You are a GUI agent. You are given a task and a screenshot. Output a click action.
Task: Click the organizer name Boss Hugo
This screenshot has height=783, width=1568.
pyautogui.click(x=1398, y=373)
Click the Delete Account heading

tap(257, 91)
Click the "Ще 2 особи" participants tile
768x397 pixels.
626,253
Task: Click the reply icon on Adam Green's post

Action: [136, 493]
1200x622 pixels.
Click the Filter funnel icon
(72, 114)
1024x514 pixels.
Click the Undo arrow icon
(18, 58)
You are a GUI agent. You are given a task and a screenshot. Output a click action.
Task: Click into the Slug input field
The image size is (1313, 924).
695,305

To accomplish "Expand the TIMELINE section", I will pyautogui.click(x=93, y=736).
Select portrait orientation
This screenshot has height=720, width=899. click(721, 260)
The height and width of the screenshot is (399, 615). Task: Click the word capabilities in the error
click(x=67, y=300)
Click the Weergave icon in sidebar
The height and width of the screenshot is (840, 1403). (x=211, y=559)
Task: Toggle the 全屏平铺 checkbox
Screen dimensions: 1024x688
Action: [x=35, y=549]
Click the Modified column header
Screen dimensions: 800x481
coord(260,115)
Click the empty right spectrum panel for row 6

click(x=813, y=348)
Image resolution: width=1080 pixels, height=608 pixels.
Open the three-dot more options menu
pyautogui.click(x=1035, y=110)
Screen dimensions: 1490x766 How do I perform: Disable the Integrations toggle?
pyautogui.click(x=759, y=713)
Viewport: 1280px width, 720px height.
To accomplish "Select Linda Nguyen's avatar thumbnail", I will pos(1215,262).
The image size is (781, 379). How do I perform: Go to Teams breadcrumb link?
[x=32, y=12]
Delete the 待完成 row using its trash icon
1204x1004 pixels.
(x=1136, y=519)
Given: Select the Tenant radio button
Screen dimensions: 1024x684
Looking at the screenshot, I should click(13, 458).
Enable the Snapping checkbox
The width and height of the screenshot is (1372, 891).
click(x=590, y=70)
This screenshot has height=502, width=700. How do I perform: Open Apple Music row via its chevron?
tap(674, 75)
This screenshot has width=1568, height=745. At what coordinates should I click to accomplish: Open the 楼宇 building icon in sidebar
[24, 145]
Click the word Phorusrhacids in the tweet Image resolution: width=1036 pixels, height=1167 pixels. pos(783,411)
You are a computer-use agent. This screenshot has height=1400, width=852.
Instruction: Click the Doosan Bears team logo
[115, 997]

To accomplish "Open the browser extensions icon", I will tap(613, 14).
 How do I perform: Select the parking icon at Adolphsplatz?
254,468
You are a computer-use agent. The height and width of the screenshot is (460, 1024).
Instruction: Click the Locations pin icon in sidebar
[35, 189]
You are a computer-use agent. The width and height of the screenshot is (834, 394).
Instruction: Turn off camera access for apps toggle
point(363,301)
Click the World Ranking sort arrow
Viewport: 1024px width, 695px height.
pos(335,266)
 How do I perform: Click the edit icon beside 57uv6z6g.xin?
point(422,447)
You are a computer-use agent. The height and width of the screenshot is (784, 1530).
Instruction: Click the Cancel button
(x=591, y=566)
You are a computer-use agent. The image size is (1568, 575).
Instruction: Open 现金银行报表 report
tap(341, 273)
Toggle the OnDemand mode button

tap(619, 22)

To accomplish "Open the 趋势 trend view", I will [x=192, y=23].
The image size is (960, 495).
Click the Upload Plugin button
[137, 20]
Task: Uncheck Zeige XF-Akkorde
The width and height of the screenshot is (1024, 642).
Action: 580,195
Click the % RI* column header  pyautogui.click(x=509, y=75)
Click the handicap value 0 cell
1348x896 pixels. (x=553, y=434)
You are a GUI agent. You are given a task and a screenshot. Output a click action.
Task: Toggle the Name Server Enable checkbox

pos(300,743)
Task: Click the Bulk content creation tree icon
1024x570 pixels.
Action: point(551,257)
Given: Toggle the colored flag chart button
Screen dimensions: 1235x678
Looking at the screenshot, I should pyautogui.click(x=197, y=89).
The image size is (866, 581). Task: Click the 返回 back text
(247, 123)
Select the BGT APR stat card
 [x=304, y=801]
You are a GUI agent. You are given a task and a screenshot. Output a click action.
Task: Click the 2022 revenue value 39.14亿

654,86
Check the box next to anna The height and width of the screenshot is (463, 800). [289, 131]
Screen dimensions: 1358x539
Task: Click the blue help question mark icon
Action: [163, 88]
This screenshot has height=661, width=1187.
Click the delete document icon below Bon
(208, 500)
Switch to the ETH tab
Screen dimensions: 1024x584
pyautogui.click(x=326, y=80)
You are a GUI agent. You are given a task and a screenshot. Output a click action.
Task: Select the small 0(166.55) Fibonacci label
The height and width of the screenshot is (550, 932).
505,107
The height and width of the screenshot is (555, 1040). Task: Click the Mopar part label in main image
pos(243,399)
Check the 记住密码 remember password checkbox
-------------------------
Each line of the listing should be copied exactly, with none left out.

You are a GUI agent. You are given a task and a screenshot. Output a click action.
Task: Click the organizer name Boss Hugo
This screenshot has height=783, width=1568.
pyautogui.click(x=1398, y=373)
Click the Delete Account heading

tap(257, 91)
Click the "Ще 2 особи" participants tile
768x397 pixels.
626,253
Task: Click the reply icon on Adam Green's post

Action: [136, 493]
1200x622 pixels.
Click the Filter funnel icon
(72, 114)
1024x514 pixels.
Click the Undo arrow icon
(18, 58)
You are a GUI agent. You are given a task and a screenshot. Output a click action.
Task: Click into the Slug input field
The image size is (1313, 924).
695,305

To accomplish "Expand the TIMELINE section", I will pyautogui.click(x=93, y=736).
Select portrait orientation
This screenshot has height=720, width=899. click(721, 260)
The height and width of the screenshot is (399, 615). Task: Click the word capabilities in the error
click(x=67, y=300)
Click the Weergave icon in sidebar
The height and width of the screenshot is (840, 1403). (x=211, y=559)
Task: Toggle the 全屏平铺 checkbox
Screen dimensions: 1024x688
Action: [x=35, y=549]
Click the Modified column header
Screen dimensions: 800x481
coord(260,115)
Click the empty right spectrum panel for row 6

click(x=813, y=348)
Image resolution: width=1080 pixels, height=608 pixels.
Open the three-dot more options menu
pyautogui.click(x=1035, y=110)
Screen dimensions: 1490x766 How do I perform: Disable the Integrations toggle?
pyautogui.click(x=759, y=713)
Viewport: 1280px width, 720px height.
To accomplish "Select Linda Nguyen's avatar thumbnail", I will pos(1215,262).
The image size is (781, 379). How do I perform: Go to Teams breadcrumb link?
[x=32, y=12]
Delete the 待完成 row using its trash icon
1204x1004 pixels.
(x=1136, y=519)
Given: Select the Tenant radio button
Screen dimensions: 1024x684
Looking at the screenshot, I should click(13, 458).
Enable the Snapping checkbox
The width and height of the screenshot is (1372, 891).
click(x=590, y=70)
This screenshot has height=502, width=700. How do I perform: Open Apple Music row via its chevron?
tap(674, 75)
This screenshot has width=1568, height=745. At what coordinates should I click to accomplish: Open the 楼宇 building icon in sidebar
[24, 145]
Click the word Phorusrhacids in the tweet Image resolution: width=1036 pixels, height=1167 pixels. pos(783,411)
You are a computer-use agent. This screenshot has height=1400, width=852.
Instruction: Click the Doosan Bears team logo
[115, 997]

To accomplish "Open the browser extensions icon", I will tap(613, 14).
 How do I perform: Select the parking icon at Adolphsplatz?
254,468
You are a computer-use agent. The height and width of the screenshot is (460, 1024).
Instruction: Click the Locations pin icon in sidebar
[35, 189]
You are a computer-use agent. The width and height of the screenshot is (834, 394).
Instruction: Turn off camera access for apps toggle
point(363,301)
Click the World Ranking sort arrow
Viewport: 1024px width, 695px height.
pos(335,266)
 How do I perform: Click the edit icon beside 57uv6z6g.xin?
point(422,447)
You are a computer-use agent. The height and width of the screenshot is (784, 1530).
Instruction: Click the Cancel button
(x=591, y=566)
You are a computer-use agent. The image size is (1568, 575).
Instruction: Open 现金银行报表 report
tap(341, 273)
Toggle the OnDemand mode button

tap(619, 22)

To accomplish "Open the 趋势 trend view", I will [x=192, y=23].
The image size is (960, 495).
Click the Upload Plugin button
[137, 20]
Task: Uncheck Zeige XF-Akkorde
The width and height of the screenshot is (1024, 642).
Action: 580,195
Click the % RI* column header  pyautogui.click(x=509, y=75)
Click the handicap value 0 cell
1348x896 pixels. (x=553, y=434)
You are a GUI agent. You are given a task and a screenshot. Output a click action.
Task: Toggle the Name Server Enable checkbox

pos(300,743)
Task: Click the Bulk content creation tree icon
1024x570 pixels.
Action: point(551,257)
Given: Toggle the colored flag chart button
Screen dimensions: 1235x678
Looking at the screenshot, I should pyautogui.click(x=197, y=89).
The image size is (866, 581). Task: Click the 返回 back text
(247, 123)
Select the BGT APR stat card
 [x=304, y=801]
You are a GUI agent. You are given a task and a screenshot. Output a click action.
Task: Click the 2022 revenue value 39.14亿

654,86
Check the box next to anna The height and width of the screenshot is (463, 800). [289, 131]
Screen dimensions: 1358x539
Task: Click the blue help question mark icon
Action: [163, 88]
This screenshot has height=661, width=1187.
Click the delete document icon below Bon
(208, 500)
Switch to the ETH tab
Screen dimensions: 1024x584
pyautogui.click(x=326, y=80)
You are a GUI agent. You are given a task and a screenshot. Output a click action.
Task: Select the small 0(166.55) Fibonacci label
The height and width of the screenshot is (550, 932).
505,107
The height and width of the screenshot is (555, 1040). Task: Click the Mopar part label in main image
pos(243,399)
Check the 记住密码 remember password checkbox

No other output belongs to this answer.